Wednesday, November 5, 2014

Creating an R list using RsRuby

For the most part rsruby, works as advertised. Where things blow up unexpectedly is when using a Ruby Hash to create an R List object.

irb > require 'rsruby'
irb > ENV['R_HOME'] ||= '/usr/lib/R' 
irb > $R = RSRuby.instance

irb > $R.assign('test.x', { :a => 1, :b => "abc", :c => [8,9] } )
RException: Error in (function (x, value, pos = -1, envir = as.environment(pos), inherits = FALSE,  : 
  unused arguments (a = 1, b = "abc", c = 8:9)

This happens because rsruby treats a trailing Hash as a collection of keyword arguments to the R assign() function. All that metaprogramming magic ain't free, y'know?


The solution is to wrap the Hash argument into an actual Hash storing keyword arguments to the R function.

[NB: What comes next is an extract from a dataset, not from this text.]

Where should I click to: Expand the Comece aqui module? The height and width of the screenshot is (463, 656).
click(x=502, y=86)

A quick look at the R help file for assign() shows that it has the following signature:

assign(x, value, pos = -1, envir = as.environment(pos),
            inherits = FALSE, immediate = TRUE)

This means that the Hash containing the R List data will have to be passed as the value argument to the assign() call.

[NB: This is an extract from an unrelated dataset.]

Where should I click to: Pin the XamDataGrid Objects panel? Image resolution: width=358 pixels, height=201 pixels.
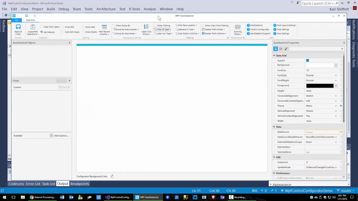click(x=69, y=43)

$R.assign('test.x', { :value => { :a => 1, :b => "abc", :c => [8,9] } } )
ArgumentError: Unsupported object ':a' passed to R.

Of course, R cannot handle Symbols unless they are the names of function keyword arguments. This is easy to fix.

irb >$R.assign('test.x', { :value => { 'a' => 1, 'b' => "abc", 'c' => [8,9] } } )
 => {"a"=>1, "b"=>"abc", "c"=>[8, 9]} 
irb > $R.eval_R("print(test.x)")
$a
[1] 1

$b
[1] "abc"

$c
[1] 8 9

 => {"a"=>1, "b"=>"abc", "c"=>[8, 9]}

All's well that ends well!

Thursday, March 20, 2014

Custom tick labels in R perspective plots

In R, the persp() is a built-in function to create surface plots. The basic usage is straightforward: create a matrix of values

# plot a 10x10 matrix of random values in the range -100..100:
persp( matrix(runif(100, min=-100, max=100), nrow=10, ncol=10) )

All well and good, until it's time to prepare the plots for presentation -- and suddenly it becomes apparent that plots created with persp() do not work well with axis(), text(), mtext(), par(), and other standard graphics device functions.

The trans3d documentation refers the reader to the persp documentation for examples; those examples are too convoluted to serve any useful educational purpose. A quick note to documentation writers: always include an example showing the simplest possible use of your function on trivial data sets (usually the array of integers from 1 to 10, or sin(x) if a function is required). Do not use only edge cases and exciting demos as examples.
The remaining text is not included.